_How to complete this task_. Carry on the reflection about showing up for people who are grieving, starting right after its final sentence.

Exercise passage START

But here is what I remember: the tightest hug ever from a friend I had grown up with; the Snickers bar handed to me by a neighbor who knew I probably hadn't eaten that day. I don't remember any of the words said to me, but I do remember the courage of those who showed up that day. Courage, because that is what it sometimes takes to enter into someone else's pain or torturous situations. Because let's face it…who actually likes going to funerals? We worry about what we are going to say, where we are going to stand, funeral etiquette depending on the faith of the one who has passed. But guess what? The grieving ones will not remember your awkward condolences, or the fact you didn't kneel at the casket because it was just too close for comfort. They will remember your presence, and it will comfort them greatly. So just show up.
The Bible tells us in Romans 12:15 to, "Rejoice with those who rejoice; mourn with those who mourn", and it usually involves putting others' needs before our own.

Exercise passage END
The data START

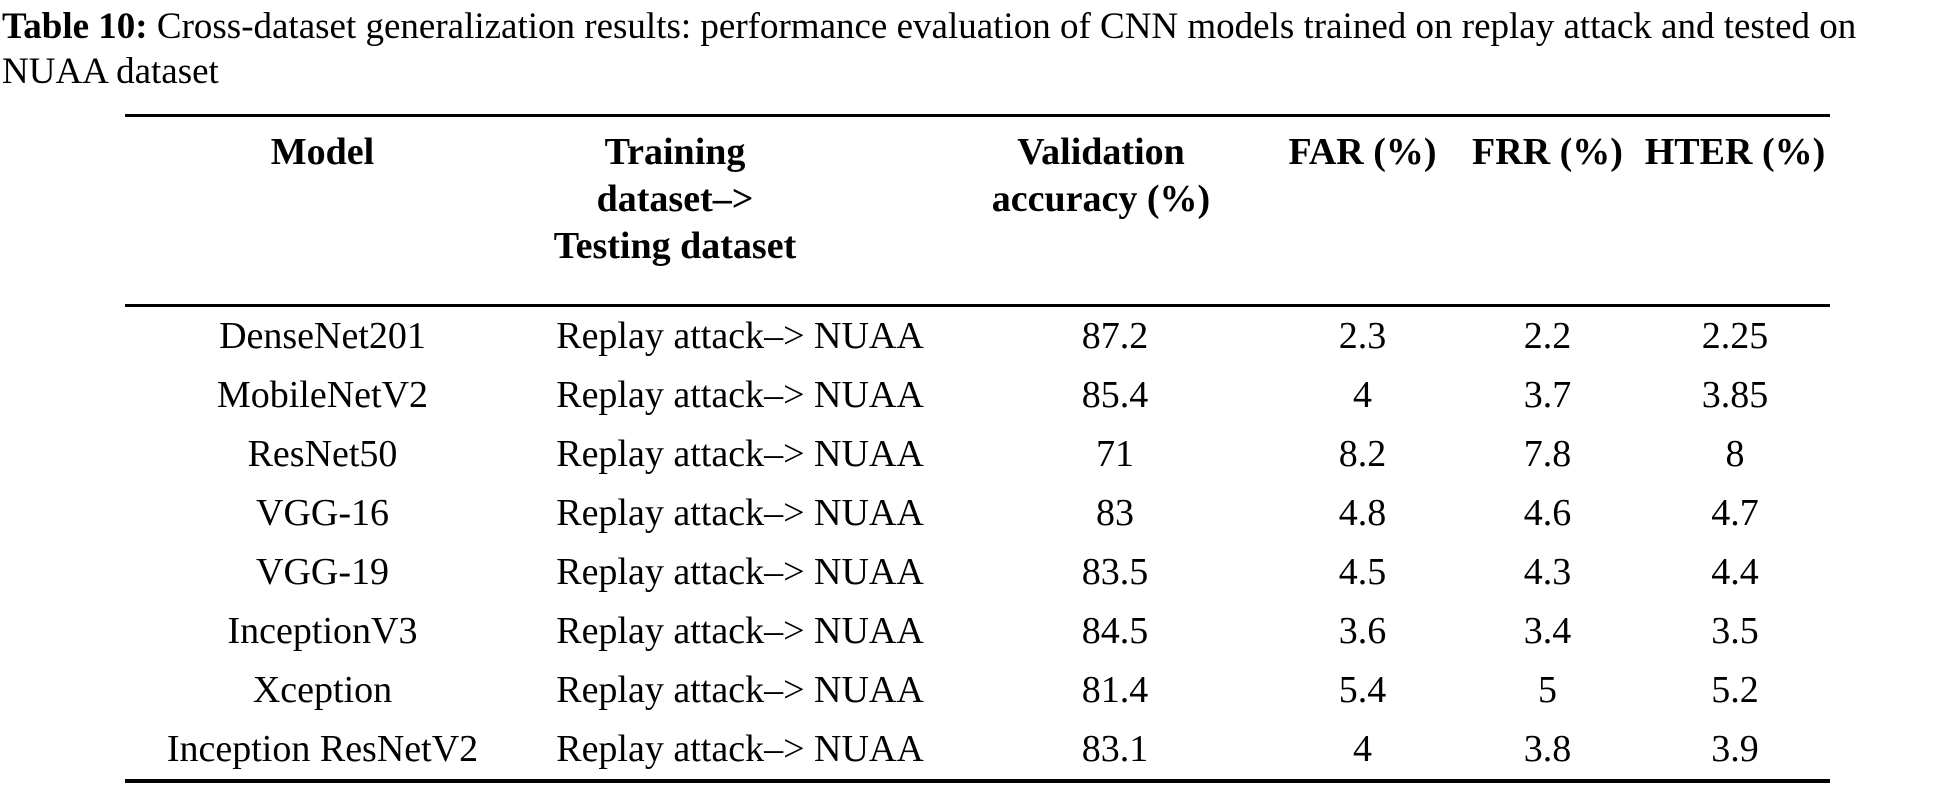  What do you see at coordinates (322, 690) in the screenshot?
I see `model-cell: Xception` at bounding box center [322, 690].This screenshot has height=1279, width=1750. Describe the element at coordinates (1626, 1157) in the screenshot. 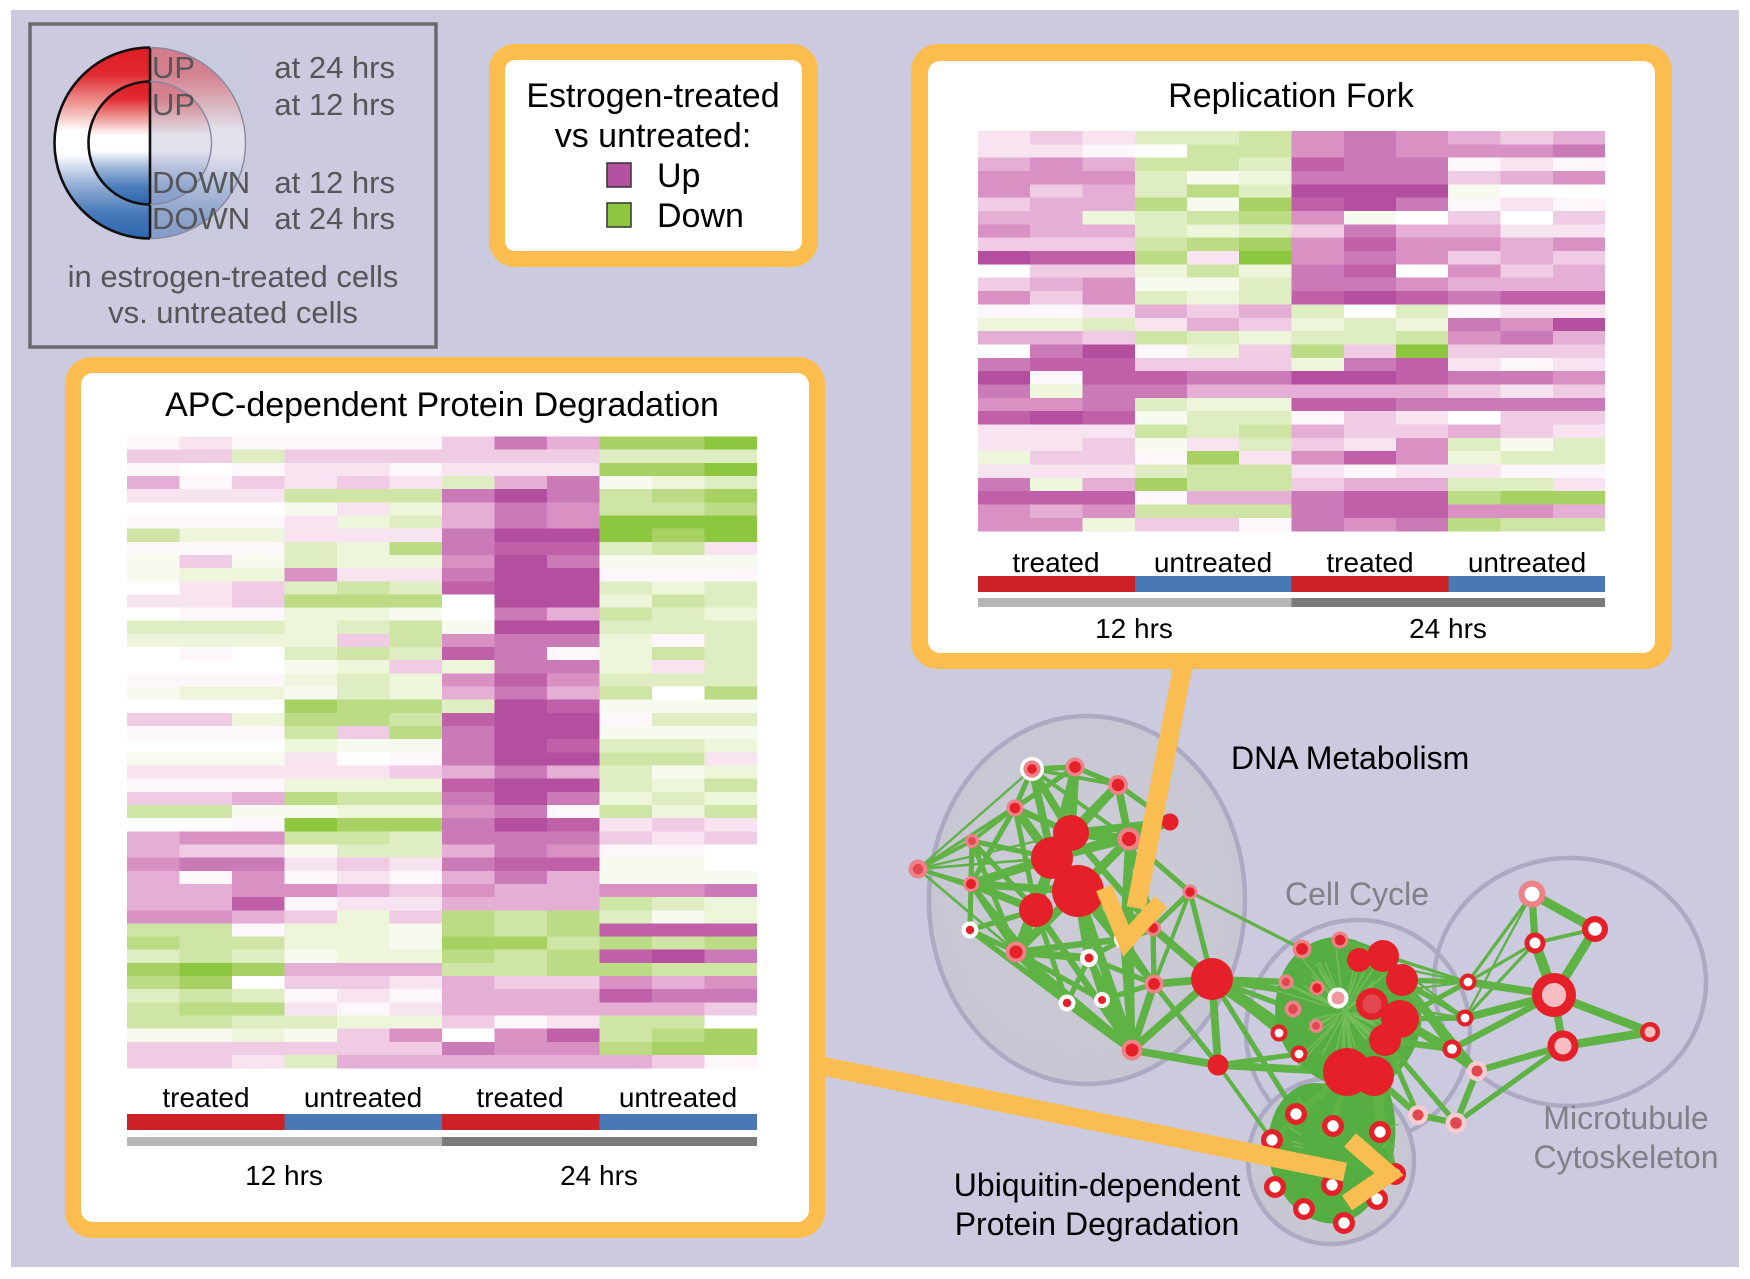

I see `svg-text: Cytoskeleton` at that location.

The data END

_Exercise result_.
My husband recently completed a half Iron Man. This is a huge accomplishment! It's also a very long race! 5+ hours for most. Not gonna lie, I was not too thrilled about going at first. It meant getting up at 4 a.m., standing in the cold for 3 hours before the race even began, then waiting for glimpses of him on the swim, bike, and run before seeing him come through the finish line. The kids and I were so excited to hear his name called out by the announcer at the finish line! And here's the cool part: Monday morning came, and we were all pretty exhausted from the weekend. The kids got home from school, and neither particularly wanted to go right to practice, but they went, and both had great practices!
They learned from their father doing really hard things pays off and makes you stronger. And I pray they learned from their mother to just show up.
As we face the beginning of the school year and have no idea what's in store. I pray our school community just shows up for each other for the victories and for the defeats, for the joy and for the pain. Our community showing up for each other in Jesus' name is what makes this such a great place to be.